Le bloc notes de la rédaction
Le moussem d’Imilchil, un patrimoine ancestral qui agonise
Jeudi 25 août dans la commune de Bourazmou, province de Midelt. Alors que la scène qui devait accueillir les troupes venues se produire dans le cadre de la musique des Cimes est fin prête, la Fondation Imilchil du développement et de l’environnement (FIDE) qui organise l’événement est prise au dépourvu. « La gendarmerie nous a signifié la décision de l’annulation du concert sans avancer d’explication. On sait seulement que cette décision a été prise par le gouverneur de la province de Midelt », constate Mohamed Daamti, président de la FIDE. Résultat, une grosse perte sèche pour l’organisation qui doit débourser des sommes conséquentes pour dédommager les artistes.
Une interdiction amplement justifiée selon un membre de l’association Assif Melloul pour le développement rural à Imilchil : « la région continue à subir des intempéries qui rendent les routes impraticables et risquent de mettre en danger les visiteurs. Sans oublier que le président de la FIDE a pris la décision d’organiser le festival sans coordination avec les autorités locales ». En plus, des couacs liés à l’organisation, c’est le moussem des fiançailles qui est en passe de disparaître.
Retour sur une légende
Depuis les années 80, le moussem des fiançailles d’Imilchil attire des touristes du monde entier. Entre le grand souk du bétail, les chants et les danses folkloriques, les épousailles traditionnelles étaient le clou du spectacle du moussem, dernier écho des traditions guerrières des tributs amazighes des Ait Hadiddou. Cet événement était également l’occasion de découvrir les splendeurs du sud-est du Maroc, notamment les lacs Tislit (la fiancée) et Isli (le fiancé) situés sur les contreforts du Haut-Atlas oriental et de s’imprégner de la légende de leur idylle interdite.

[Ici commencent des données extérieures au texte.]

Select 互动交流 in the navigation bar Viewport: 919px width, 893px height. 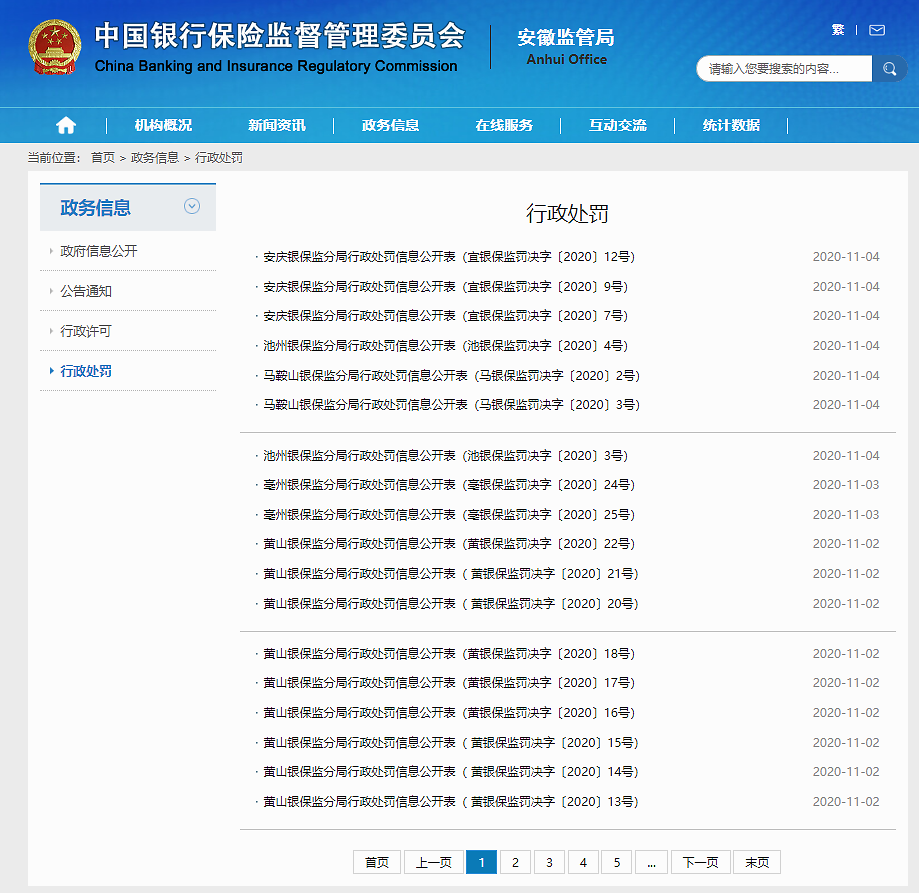[x=618, y=125]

« La délégation régionale de l’office du tourisme communiquait beaucoup autour de l’événement en fixant les dates et le programme du festival. Depuis 2003, les choses ont commencé à se gâter et dernièrement, on ne peut même plus prendre les réservations des clients à cause du manque de visibilité » nous confirme Mohamed, gérant de l’hôtel Izlane, un des plus anciens établissements de la région.

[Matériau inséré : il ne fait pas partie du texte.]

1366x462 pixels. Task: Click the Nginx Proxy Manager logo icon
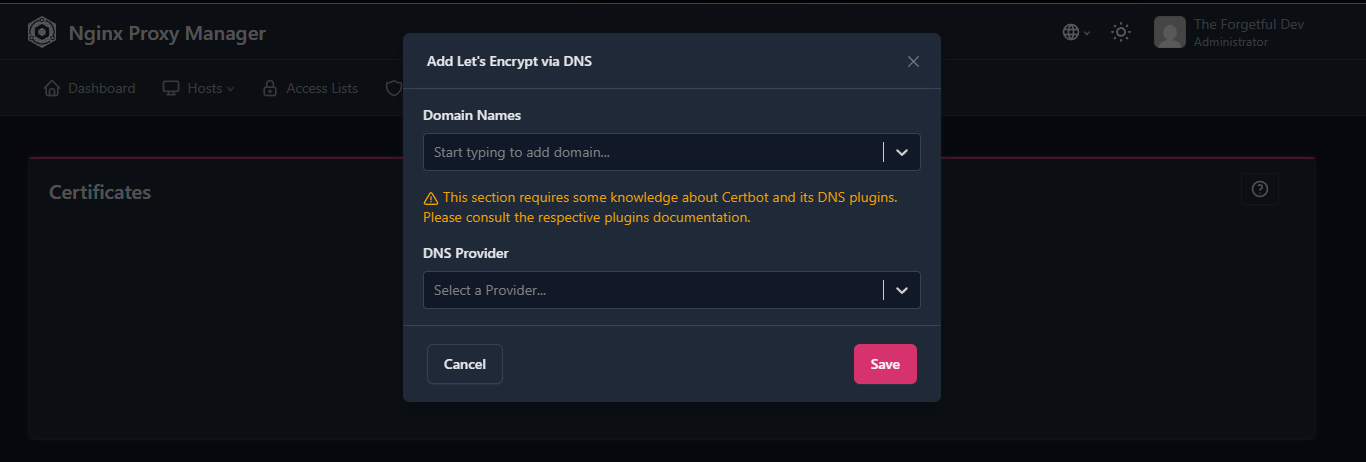pyautogui.click(x=42, y=33)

Pour comprendre la déconfiture annoncée de ce moussem, il faut remonter à 2003 quand le festival de la musique des cimes est venu se greffer au traditionnel moussem d’Imilchil. Un soutien porteur d’inconvénients : la multiplication des interlocuteurs combinée à la pression des tribus de la région qui revendiquent la paternité de l’événement, va compliquer la situation. « Les associations locales, qui ont souvent des intérêts divergents, ont fait montre d’une rivalité quant à l’organisation de ces fiançailles. La crise est arrivée à son paroxysme cette année puisque le festival organisé par la FIDE a été annulé alors qu’un autre moussem des fiançailles sera organisé les 22, 23 et 24 septembre », relate Mohamed.
La fin d’une époque ?
En plus des aspects organisationnels, d’autres facteurs viennent aussi mettre en péril la pérennité de cet événement d’une richesse culturelle inestimable. Selon Mohamed, il s’agit du changement des mentalités et la relative amélioration de l’infrastructure routière.

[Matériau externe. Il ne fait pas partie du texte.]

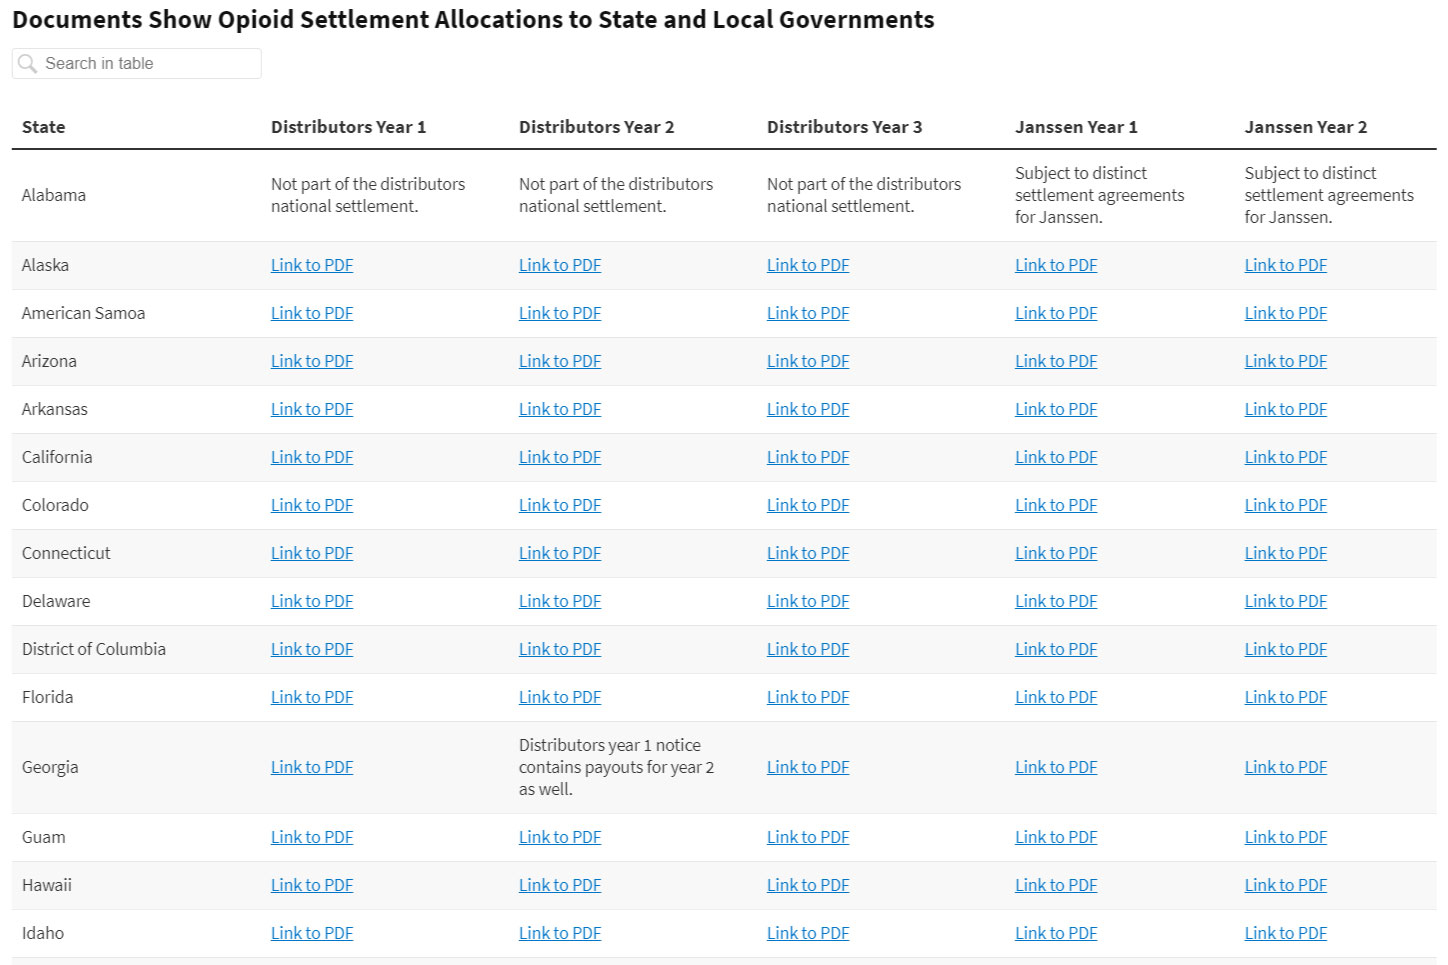Open District of Columbia's Distributors Year 3 PDF
The height and width of the screenshot is (965, 1448).
[808, 649]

« Traditionnellement, le grand souk de bétail et des produits alimentaires qui accompagne le moussem était l’occasion pour les habitants de la montagne de constituer leur stock de denrées de première nécessité avant que les routes de montagne ne soient impraticables des mois durant par la neige. Les nouvelles routes récemment construites, malgré leur qualité moyenne, ont participé au désenclavement des ces villages », analyse Mohamed.
L’autre facteur réside dans l’évolution des mentalités dans la région. « Le changement des modes de consommation et l’accès aux médias audiovisuels ont eu un impact particulier sur les jeunes qui s’identifient plus aux héros des séries télévisées turques que dans les traditions. Il est quasi impossible de trouver des femmes qui s’habillent encore à l’ancienne dans ces régions », avance un membre de l’association Assif Melloul, qui rajoute : « les gens sont plus occupés par le développement des infrastructures et l’emploi que par la célébration d’une tradition synonyme pour eux de temps révolus ». Ce qui n’est pas de l’avis de Mohamed, qui considère que la conservation du cachet local est l’unique voie au développement de la région : « Le moussem doit être repensé de fond en comble. Il appartient au ministère de la Culture et celui du Tourisme d’en faire un événement incontournable sur l’agenda de la région et en faire un outil de développement de cette région qui compte parmi les plus pauvres du royaume », martèle Mohamed.